Según la Real Academia Española (RAE), discriminar significa «distinguir, diferenciar o separar». La capacidad de discriminar es, desde el punto de vista del intelecto, una habilidad importante del ser humano que nos permite vivir en un mundo más organizado. Los seres humanos categorizamos de acuerdo a una serie de atributos: color, forma, tamaño, apreciaciones estéticas o morales, entre otros. La selección no es una acción negativa en sí misma; ésta se vuelve discriminatoria en el sentido negativo del término cuando se sustenta en prejuicios, estereotipos o preconceptos que menoscaban los derechos fundamentales de las personas.
Seleccionar a un alumno dentro de un grupo para participar en una competencia deportiva por las cualidades demostradas en el ejercicio de ese deporte no constituye un acto discriminatorio frente a los restantes estudiantes. Pero sí lo sería, por ejemplo, si el criterio aplicado para la selección se fundamenta en su condición sexual (preferir a un niño que una niña por el simple hecho de serlo) o socioeconómica (elegir a aquel que posee los recursos económicos para asistir a la competencia), desdeñando los derechos a la igualdad y participación que poseen todos los seres humanos y por ende, los niños y las niñas.

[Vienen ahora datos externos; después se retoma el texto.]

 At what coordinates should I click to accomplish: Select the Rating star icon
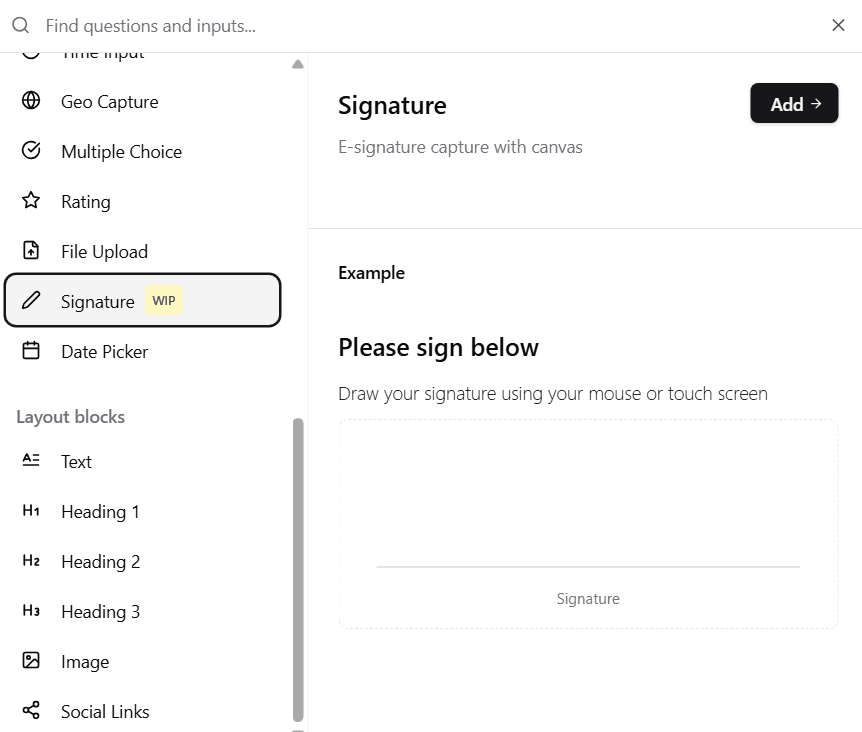click(29, 201)
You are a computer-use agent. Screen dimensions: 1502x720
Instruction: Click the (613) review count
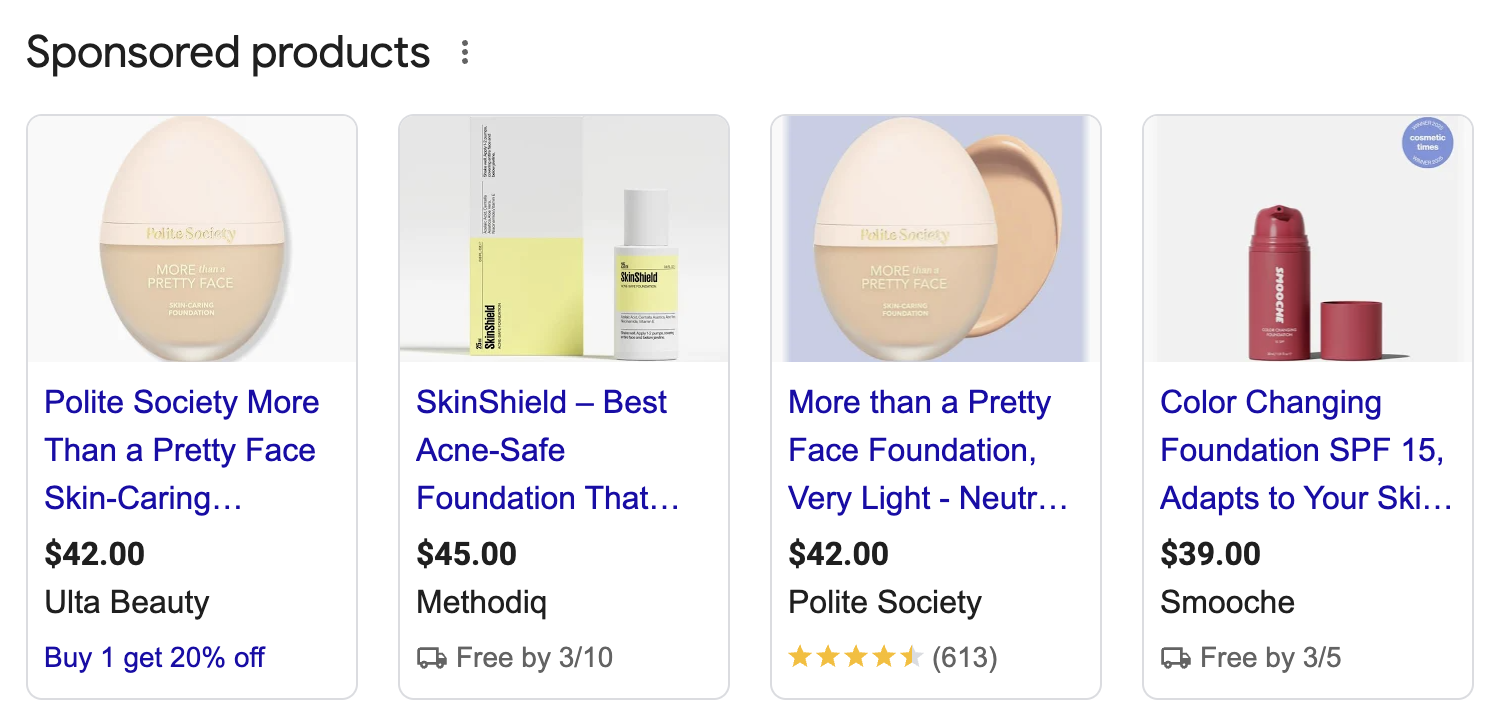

Razones históricas de diversa índole han provocado que ciertos grupos de personas hayan sido intensamente amenazados o vulnerados en sus derechos y especialmente discriminados de manera sistemática e institucionalizada. Uno de los grupos especialmente afectado de mil maneras ha sido el de los niños, niñas y adolescentes. Esta situación ha llevado a que se elaboren una serie de instrumentos internacionales con el fin de prohibir o erradicar dichas prácticas discriminatorias, adoptando medidas con el fin de acelerar la igualdad de hecho de esos grupos discriminados. Esto es lo que se ha denominado «discriminación positiva».
En definitiva, de lo que se trata es de favorecer y hacer justicia a aquellos grupos vulnerables tradicionalmente postergados por diversas razones. En ese marco se incluye, por ejemplo, la Convención Contra Toda Forma de Discriminación en la Enseñanza, aprobada por las Naciones Unidas en la década del sesenta, o la más reciente Convención de los Derechos del Niño (1989), la cual ha servido de sustrato y fundamento a nuestra Ley Orgánica para la Protección de Niño, Niña y Adolescente (Lopnna).
Es importante establecer dos niveles de discriminación, igualmente perjudiciales: la discriminación individual y la institucional. La diferencia sustancial entre ambas pasa por el manejo del poder, ya que es a partir del manejo del poder que algunos sujetos controlan instituciones (como las escuelas) y así legitiman o refuerzan las políticas y prácticas discriminatorias. Sólo entendiendo que la discriminación escolar tiene que ver con un problema sistémico y no simplemente con una aversión individual hacia determinadas personas o grupos, es que podemos comprender en su justa dimensión los efectos destructivos de la misma. Seguiremos profundizando el tema en próximas entregas.